Uma amiga muito próxima a mim já fez tantos e que hoje é seu principal estilo de vida. Ela trabalha com contratos temporários remunerados e após economizar o suficiente, ela parte para a próxima viagem.
E agora, vamos ao que interessa: listarei aqui 8 sites para encontrar trabalho voluntário ao redor do mundo:
- Workaway: plataforma que conecta voluntários a anfitriões em todo o mundo. Oportunidades em áreas como agricultura, educação, cuidado com animais e muito mais.
Destaques: Grande variedade de oportunidades, sistema de feedback e seguro-viagem.
Custo: Plano gratuito limitado, planos pagos a partir de $44/ano. - Worldpackers: plataforma focada em viajantes que desejam combinar viagens com trabalho voluntário. Oportunidades em hostels, pousadas, projetos ecológicos e outros.
Destaques: Comunidade vibrante, eventos exclusivos e descontos para viajantes.
Custo: Plano gratuito limitado, planos pagos a partir de $49/ano. - HelpX: plataforma similar ao Workaway, com foco em intercâmbio cultural e experiências autênticas. Oportunidades em diversos setores.
Destaques: Possibilidade de buscar por vagas por país, região e tipo de trabalho.
Custo: Assinatura anual de $20. - WWOOF: plataforma específica para trabalho voluntário em fazendas e projetos orgânicos. Ótima opção para quem busca contato com a natureza e agricultura sustentável.
Destaques: Foco em agricultura e alimentação, oportunidades em diversos países.
Custo: Assinatura anual de $40 (individual) ou $60 (casal). - Idealist: plataforma com diversas oportunidades de voluntariado em diferentes áreas, incluindo causas sociais, educação e meio ambiente.
Destaques: Grande variedade de oportunidades, banco de dados com milhares de vagas.
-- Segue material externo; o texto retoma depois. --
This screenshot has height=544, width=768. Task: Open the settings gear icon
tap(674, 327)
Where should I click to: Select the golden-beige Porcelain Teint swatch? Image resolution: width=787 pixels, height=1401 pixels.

Custo: Gratuito. - VolunteerMatch: plataforma americana com foco em oportunidades de voluntariado nos Estados Unidos. Ideal para quem busca experiência internacional.
Destaques: Foco em oportunidades nos EUA, banco de dados com milhares de vagas.
Custo: Gratuito. - AIESEC: organização internacional que oferece oportunidades de intercâmbio cultural e voluntariado para jovens. Ideal para estudantes universitários.
Destaques: Intercâmbio cultural, oportunidades de desenvolvimento profissional.
Custo: Varia de acordo com o programa. - UNV Online Volunteering: plataforma do Programa das Nações Unidas para Voluntários (UNV) com oportunidades de voluntariado presencial ou online em diversas áreas.
Destaques: Oportunidades online para contribuir com a ONU.
Custo: Gratuito.
Caro leitor, acredito que existe um lugar no mundo (ou mesmo mais de um) que precisa do seu olhar sensível e da vontade de ajudar. Meu caminho começou da vontade de desbravar o mundo, mas foi o mundo que me desbravou, me transformou de diversas maneiras, derrubou muitos preconceitos, me obrigou a exercitar a empatia, a solidariedade e que esses valores, nós podemos levá-los para o nosso país, para os nossos lares. Se não for no mundo afora, temos um universo aqui perto de nós. Nunca é tarde para quem precisa de ajuda e quando nos damos conta, são essas ocasiões que acabam nos ajudando. Trabalho voluntário nos traz propósito, senso de missão e de dever cumprido. Nos faz seres humanos melhores, éticos e direciona nosso olhar para nos darmos conta do tamanho do nosso privilégio. Viajar está no nosso DNA e temos um chamado a cumprir. Só nós temos a capacidade de diminuir as fronteiras que existem entre as pessoas. Acreditem, ganhamos muito mais do que oferecemos.